Planning performance can be measured in terms of the speed of solution of the problems and the number and quality of the solutions found. Other metrics might also be identified. There are different planning architectures and heuristic evaluation functions as well as different kinds of domains and problems. The state of the art is represented by specific exemplars of these architectures and heuristic functions and it is interesting to explore the suitability of different architectures for use on different domains, the scaling behaviour of particular approaches, the comparative performance of different planning systems, etc. We address some of these issues in the following sections.
We perform three collections of analyses to ascertain comparative performance based on consideration of raw speed and quality data, the extent to which domain influenced planner behaviour and the scaling behaviour of the planners. The first collection is a comparison between the planners based on their raw competition performance. We analyse the data from the point of view of a consumer interested in ranking the planners according to speed and plan quality. These experiments are aimed at answering coarse level questions of the form: which planner should I buy? In asking questions such as this we are trying to arrive at a general basis for comparison. Of course, our investigation of this question is constrained by the metrics used in the competition. Furthermore, the trade-off one makes between time and quality depends on the context in which a planner might be deployed. Therefore, we cannot combine the judgements of relative speed and relative plan quality performance to determine unequivocally which planner to buy. We take as a basic assumption that potential users of domain-independent planning technology are interested primarily in broad coverage with good behaviour across a wide variety of domains, rather than in restricted coverage with spectacular behaviour in just a few domains. Our raw performance analyses are based mainly on the Wilcoxon rank-sum matched-pairs test (see Appendix C), as explained below. An advantage of this test is that it is non-parametric, meaning that it does not rely on assumptions about the shapes or properties of the underlying population distributions. It is also robust to outliers.
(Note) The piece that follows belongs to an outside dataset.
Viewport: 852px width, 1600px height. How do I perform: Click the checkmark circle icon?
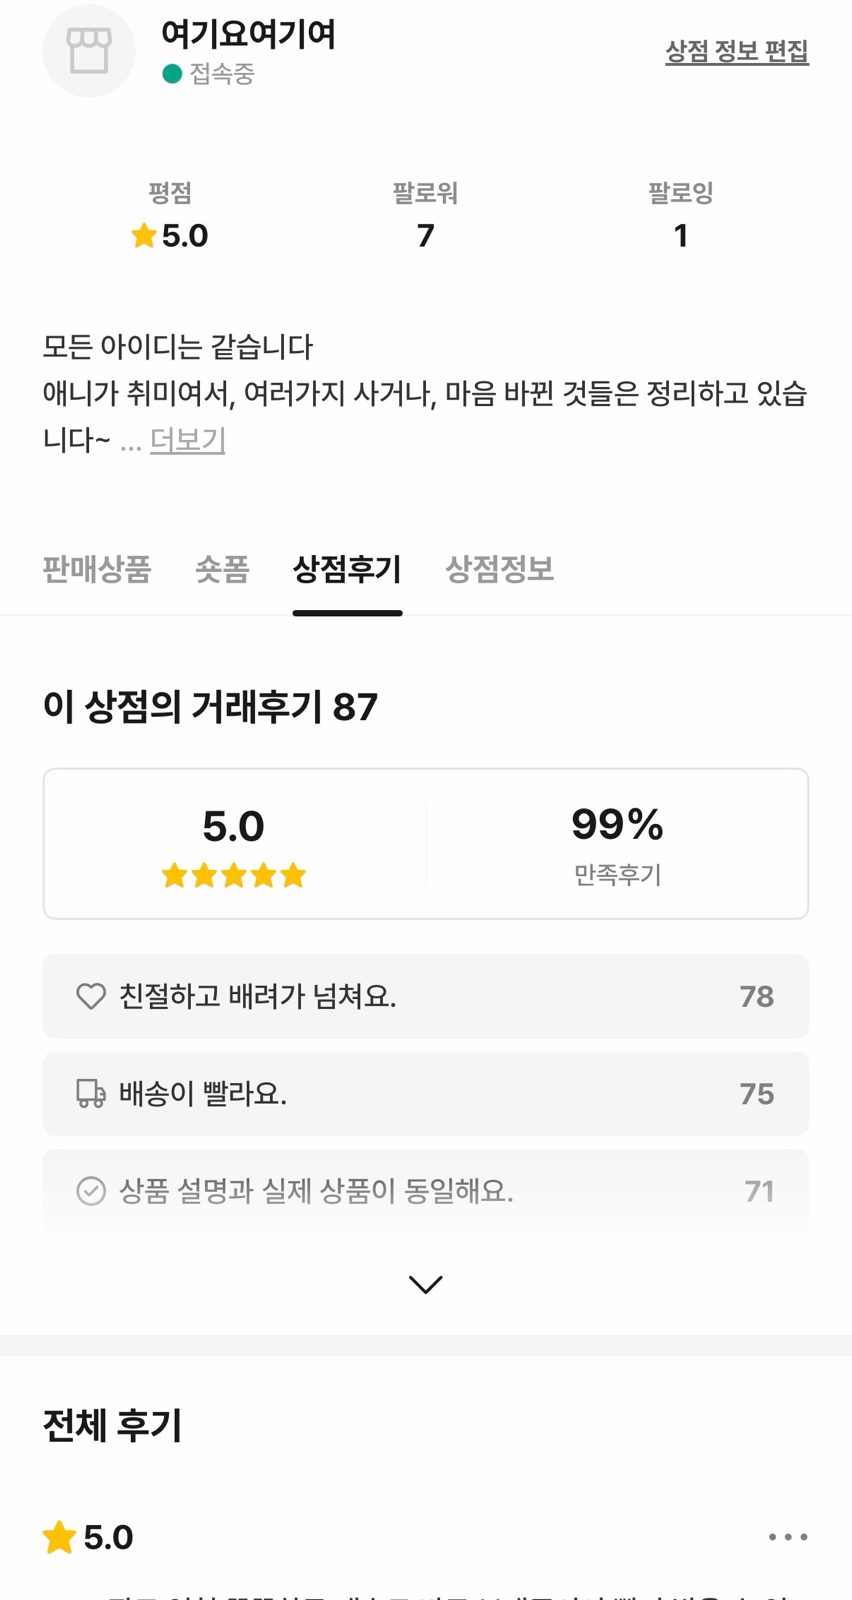[x=91, y=1191]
The second collection of experiments is concerned with identifying whether there were domains that were significantly easier (or harder). We perform these experiments at each of the levels of problems used in the competition to determine whether there is agreement amongst the planners about the difficulty of the problems. In part, this assists us in going on to explore scalability issues but it also allows us to determine whether the problem set presented at the competition contained interesting challenges. Our third collection of experiments compares the way in which planners scale on problem sets in which they agree about problem difficulty.